**Página:**
Según el Informe Final CVR, en el frontis del Arzobispado de Ayacucho, quedó colocado un cartel que decía: "No se aceptan reclamos sobre derechos humanos" y la gente poco a poco fue entendiendo que el monseñor desconfiaba del sufrimiento de la gente e imaginaba que muchas de las denuncias que circulaban por diversas instituciones y que él no quería recoger estaban inspiradas por los comunistas, los socialistas o los senderistas que para el caso eran casi lo mismo. Su perspectiva puede resumirse en la creencia que él era el que estaba asumiendo el mayor riesgo al jugarse por los militares y no dar crédito a las campañas de desprestigio que se percibían en los medios nacionales y en los corrillos ayacuchanos.

La posición firme de Cipriani casi indistinguible a la de un capellán militar (hay grabaciones de sus discursos en los cuarteles cargadas de procacidades) llegaron a oídos de Fujimori que siempre tuvo una concepción utilizaría en sus relaciones con las estructuras religiosas. De la misma forma como se había servido de los evangelistas para llegar a la presidencia y luego ponerlos de lado, igualmente podía hacer un pacto con el evidente favorito de Roma que estaba en Ayacucho y lograr las bendiciones de la Iglesia para su política contraterrorista. Ese fue el comienzo de una amistad que se fue consolidando con el correr de los años. Juan Luis empezó a moverse cada vez más hacia Lima y a hacer declaraciones sobre temas de política nacional, mientras en Ayacucho su cartel lo eximía de responsabilidades por lo que iba pasando.

Entre las muchas veces en que quizás debió quedarse callado están aquella ocasión en que opinó que habría que restablecer la pena de muerte para los terroristas, a poco de la captura de Abimael Guzmán; o cuando justificó la amnistía al Grupo Colina y otros criminales de guerra en el año 1995, usando al Congreso que estaba a punto de retirarse; o, finalmente, cuando dijo que la Coordinadora de Derechos Humanos era una “cojudez”, y quedó en la memoria colectiva como la expresión de la manera como concebía la relación entre la iglesia y los derechos individuales.

**Tarea escrita 1:**
Responde según el texto sobre Cipriani:
(a) ¿Qué decía el cartel colocado en el frontis del Arzobispado de Ayacucho?
(b) ¿De quiénes se había servido Fujimori para llegar a la presidencia?
(c) ¿Cómo llamó Cipriani a la Coordinadora de Derechos Humanos?

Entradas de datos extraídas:
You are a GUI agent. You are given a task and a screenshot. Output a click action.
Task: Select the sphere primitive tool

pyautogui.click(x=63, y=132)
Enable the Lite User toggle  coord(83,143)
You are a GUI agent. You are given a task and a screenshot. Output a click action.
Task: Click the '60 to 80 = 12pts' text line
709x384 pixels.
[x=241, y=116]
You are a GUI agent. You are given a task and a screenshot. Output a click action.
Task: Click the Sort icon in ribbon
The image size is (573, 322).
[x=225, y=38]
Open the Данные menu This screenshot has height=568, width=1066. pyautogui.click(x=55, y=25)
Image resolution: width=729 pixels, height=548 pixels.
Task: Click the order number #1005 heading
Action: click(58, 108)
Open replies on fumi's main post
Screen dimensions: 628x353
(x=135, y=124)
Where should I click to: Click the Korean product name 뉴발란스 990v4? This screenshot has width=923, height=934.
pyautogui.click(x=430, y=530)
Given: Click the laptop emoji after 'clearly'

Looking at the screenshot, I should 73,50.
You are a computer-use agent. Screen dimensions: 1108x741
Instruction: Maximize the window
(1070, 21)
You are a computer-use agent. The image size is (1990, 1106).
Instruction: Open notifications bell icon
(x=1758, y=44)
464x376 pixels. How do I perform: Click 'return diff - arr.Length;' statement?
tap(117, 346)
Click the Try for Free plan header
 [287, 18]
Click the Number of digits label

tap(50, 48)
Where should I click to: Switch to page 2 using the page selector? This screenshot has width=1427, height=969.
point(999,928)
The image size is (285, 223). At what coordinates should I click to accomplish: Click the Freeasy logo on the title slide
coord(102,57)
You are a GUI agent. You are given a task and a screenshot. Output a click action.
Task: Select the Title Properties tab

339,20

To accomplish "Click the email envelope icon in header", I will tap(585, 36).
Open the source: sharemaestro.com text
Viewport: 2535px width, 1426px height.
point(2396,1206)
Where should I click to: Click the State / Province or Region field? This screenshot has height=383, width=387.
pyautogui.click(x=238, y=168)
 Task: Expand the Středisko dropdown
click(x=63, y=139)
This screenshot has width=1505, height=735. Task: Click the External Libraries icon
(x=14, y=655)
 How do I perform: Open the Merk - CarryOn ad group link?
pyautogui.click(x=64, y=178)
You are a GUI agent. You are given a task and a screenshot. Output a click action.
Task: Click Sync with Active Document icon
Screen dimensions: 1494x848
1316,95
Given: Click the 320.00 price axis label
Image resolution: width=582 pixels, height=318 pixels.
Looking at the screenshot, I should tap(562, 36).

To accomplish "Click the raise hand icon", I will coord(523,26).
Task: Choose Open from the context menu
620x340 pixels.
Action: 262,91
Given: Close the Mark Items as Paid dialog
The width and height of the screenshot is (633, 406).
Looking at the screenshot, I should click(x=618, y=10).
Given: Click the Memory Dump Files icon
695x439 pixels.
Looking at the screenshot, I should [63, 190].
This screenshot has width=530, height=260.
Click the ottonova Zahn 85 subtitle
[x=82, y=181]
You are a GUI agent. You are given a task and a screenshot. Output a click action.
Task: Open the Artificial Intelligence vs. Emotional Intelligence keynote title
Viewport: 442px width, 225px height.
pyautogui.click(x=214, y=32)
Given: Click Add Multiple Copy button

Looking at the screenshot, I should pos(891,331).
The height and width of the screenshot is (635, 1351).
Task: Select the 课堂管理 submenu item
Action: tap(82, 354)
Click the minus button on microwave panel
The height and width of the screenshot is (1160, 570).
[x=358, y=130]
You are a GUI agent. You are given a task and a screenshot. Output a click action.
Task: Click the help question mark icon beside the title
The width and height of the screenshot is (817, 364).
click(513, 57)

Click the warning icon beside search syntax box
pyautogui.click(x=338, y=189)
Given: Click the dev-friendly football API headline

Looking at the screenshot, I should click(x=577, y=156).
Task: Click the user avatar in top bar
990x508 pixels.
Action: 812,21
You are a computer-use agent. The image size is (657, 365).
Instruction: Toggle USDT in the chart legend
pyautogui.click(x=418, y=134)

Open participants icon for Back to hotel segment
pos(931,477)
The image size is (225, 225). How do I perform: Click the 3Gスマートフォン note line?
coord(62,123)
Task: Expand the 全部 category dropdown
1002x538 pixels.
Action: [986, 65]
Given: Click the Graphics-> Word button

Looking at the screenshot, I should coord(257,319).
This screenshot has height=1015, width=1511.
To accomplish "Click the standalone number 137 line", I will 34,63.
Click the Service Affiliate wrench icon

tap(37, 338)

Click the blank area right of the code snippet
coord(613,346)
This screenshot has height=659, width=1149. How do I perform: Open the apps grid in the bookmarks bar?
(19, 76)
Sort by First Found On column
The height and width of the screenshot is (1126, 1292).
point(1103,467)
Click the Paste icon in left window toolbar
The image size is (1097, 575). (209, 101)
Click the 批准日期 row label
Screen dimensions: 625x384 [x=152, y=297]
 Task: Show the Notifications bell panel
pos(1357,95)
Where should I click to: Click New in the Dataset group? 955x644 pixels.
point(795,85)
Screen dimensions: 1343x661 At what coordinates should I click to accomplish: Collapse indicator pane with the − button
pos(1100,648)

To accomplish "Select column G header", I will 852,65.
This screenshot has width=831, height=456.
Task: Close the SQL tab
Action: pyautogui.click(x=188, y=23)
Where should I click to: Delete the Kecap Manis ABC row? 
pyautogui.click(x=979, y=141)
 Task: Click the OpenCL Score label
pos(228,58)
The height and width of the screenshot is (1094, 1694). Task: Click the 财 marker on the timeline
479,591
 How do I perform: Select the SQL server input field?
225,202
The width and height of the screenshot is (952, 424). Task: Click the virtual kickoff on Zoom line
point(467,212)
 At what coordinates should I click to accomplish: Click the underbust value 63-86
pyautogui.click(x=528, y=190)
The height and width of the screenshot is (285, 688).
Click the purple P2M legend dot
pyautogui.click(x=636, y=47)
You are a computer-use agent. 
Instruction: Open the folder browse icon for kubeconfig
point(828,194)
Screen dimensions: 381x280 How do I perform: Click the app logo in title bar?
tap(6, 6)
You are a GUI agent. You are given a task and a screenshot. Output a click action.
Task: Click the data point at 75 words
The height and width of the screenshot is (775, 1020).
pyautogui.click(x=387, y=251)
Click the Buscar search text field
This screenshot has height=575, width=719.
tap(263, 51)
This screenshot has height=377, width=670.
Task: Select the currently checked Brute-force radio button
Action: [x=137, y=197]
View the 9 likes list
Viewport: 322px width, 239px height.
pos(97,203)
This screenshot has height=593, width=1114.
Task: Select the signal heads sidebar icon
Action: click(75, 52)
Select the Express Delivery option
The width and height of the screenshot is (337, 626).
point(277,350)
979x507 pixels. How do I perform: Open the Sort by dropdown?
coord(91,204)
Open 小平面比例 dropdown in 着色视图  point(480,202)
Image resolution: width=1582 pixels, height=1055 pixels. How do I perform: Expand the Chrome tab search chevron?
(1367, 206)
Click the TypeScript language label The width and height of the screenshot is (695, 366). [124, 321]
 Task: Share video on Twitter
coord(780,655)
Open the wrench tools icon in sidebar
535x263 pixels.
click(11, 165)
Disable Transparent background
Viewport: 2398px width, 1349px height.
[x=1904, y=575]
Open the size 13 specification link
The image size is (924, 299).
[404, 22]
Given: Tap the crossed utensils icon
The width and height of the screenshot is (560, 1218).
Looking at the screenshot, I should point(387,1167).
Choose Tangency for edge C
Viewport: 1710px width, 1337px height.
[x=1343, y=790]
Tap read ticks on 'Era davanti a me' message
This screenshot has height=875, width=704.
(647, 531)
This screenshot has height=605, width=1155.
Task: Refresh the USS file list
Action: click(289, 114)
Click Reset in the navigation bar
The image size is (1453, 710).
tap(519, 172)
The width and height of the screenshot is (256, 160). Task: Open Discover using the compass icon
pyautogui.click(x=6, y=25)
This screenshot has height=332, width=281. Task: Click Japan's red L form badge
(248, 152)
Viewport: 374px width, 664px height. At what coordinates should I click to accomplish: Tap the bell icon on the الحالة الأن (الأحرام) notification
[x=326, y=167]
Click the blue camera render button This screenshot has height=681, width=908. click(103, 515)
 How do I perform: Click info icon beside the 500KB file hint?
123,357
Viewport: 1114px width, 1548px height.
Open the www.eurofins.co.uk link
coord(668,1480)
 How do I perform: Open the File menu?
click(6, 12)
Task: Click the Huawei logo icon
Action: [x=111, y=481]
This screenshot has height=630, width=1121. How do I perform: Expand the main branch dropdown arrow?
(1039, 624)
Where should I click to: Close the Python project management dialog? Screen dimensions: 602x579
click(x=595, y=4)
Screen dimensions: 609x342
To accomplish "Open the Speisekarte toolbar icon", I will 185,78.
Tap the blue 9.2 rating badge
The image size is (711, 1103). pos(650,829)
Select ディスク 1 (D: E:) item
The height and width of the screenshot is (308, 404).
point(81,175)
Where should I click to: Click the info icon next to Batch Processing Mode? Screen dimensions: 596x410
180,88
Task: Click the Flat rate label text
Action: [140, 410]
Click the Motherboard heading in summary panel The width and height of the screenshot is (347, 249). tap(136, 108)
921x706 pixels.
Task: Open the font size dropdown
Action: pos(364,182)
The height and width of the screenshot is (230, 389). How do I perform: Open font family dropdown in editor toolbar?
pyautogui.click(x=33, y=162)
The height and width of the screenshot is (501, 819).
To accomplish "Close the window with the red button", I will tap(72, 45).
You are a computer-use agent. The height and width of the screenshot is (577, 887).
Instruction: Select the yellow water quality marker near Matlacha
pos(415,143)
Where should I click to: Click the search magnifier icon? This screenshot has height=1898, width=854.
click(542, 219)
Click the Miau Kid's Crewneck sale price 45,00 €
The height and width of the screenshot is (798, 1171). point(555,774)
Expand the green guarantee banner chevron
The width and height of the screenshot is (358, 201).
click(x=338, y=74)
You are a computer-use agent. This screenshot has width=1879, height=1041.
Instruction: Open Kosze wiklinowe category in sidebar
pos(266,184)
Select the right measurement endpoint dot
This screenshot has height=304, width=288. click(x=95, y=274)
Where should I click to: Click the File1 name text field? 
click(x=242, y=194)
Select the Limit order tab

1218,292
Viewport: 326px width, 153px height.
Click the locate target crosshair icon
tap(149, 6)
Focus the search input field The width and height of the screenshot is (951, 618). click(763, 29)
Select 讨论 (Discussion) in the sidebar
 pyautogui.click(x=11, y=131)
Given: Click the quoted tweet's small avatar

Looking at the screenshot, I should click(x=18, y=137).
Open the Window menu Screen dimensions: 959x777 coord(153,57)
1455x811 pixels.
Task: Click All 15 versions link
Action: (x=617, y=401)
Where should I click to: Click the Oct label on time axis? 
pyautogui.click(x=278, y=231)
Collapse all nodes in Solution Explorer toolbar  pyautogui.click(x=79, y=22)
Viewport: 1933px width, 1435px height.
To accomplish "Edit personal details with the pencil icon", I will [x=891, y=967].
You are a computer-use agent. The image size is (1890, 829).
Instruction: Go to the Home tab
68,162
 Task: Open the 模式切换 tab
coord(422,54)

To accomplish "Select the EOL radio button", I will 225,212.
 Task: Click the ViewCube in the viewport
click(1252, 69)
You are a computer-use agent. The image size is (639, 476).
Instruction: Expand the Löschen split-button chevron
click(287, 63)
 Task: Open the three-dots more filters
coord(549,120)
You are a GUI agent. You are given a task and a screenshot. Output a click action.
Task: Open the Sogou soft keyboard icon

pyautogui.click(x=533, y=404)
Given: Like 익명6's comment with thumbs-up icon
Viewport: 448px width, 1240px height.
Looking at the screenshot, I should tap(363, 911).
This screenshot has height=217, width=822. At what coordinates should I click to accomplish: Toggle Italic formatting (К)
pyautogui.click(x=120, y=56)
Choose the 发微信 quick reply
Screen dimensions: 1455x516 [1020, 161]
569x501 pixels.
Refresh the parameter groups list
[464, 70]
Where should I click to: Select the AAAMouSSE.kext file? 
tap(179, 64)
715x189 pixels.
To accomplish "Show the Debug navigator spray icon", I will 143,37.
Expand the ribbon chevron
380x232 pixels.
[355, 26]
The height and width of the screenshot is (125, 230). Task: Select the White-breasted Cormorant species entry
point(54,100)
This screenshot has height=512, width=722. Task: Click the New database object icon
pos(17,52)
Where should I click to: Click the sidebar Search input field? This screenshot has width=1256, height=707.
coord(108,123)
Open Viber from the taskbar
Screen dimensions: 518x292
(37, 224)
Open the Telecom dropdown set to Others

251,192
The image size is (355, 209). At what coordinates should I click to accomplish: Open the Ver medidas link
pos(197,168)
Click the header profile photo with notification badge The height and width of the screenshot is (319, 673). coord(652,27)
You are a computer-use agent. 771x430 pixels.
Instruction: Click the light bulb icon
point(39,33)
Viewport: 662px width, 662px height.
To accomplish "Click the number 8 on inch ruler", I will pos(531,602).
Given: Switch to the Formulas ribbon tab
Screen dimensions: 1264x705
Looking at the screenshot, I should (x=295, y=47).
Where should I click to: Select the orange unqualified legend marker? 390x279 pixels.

**Tarea escrita 2:** En las filas, copia de nuevo las líneas comprendidas entre la que contiene "Click the blue" y la que contiene "I will 185,78.", ambas incluidas. Cambia "How do I perform" por "How can I perform" y deja todo lo demás igual.

**Respuesta 1:**
(a) "No se aceptan reclamos sobre derechos humanos".
(b) De los evangelistas.
(c) Una "cojudez".

**Respuesta 2:**
Click the blue camera render button This screenshot has height=681, width=908. click(103, 515)
 How can I perform: Click info icon beside the 500KB file hint?
123,357
Viewport: 1114px width, 1548px height.
Open the www.eurofins.co.uk link
coord(668,1480)
 How can I perform: Open the File menu?
click(6, 12)
Task: Click the Huawei logo icon
Action: [x=111, y=481]
This screenshot has height=630, width=1121. How can I perform: Expand the main branch dropdown arrow?
(1039, 624)
Where should I click to: Close the Python project management dialog? Screen dimensions: 602x579
click(x=595, y=4)
Screen dimensions: 609x342
To accomplish "Open the Speisekarte toolbar icon", I will 185,78.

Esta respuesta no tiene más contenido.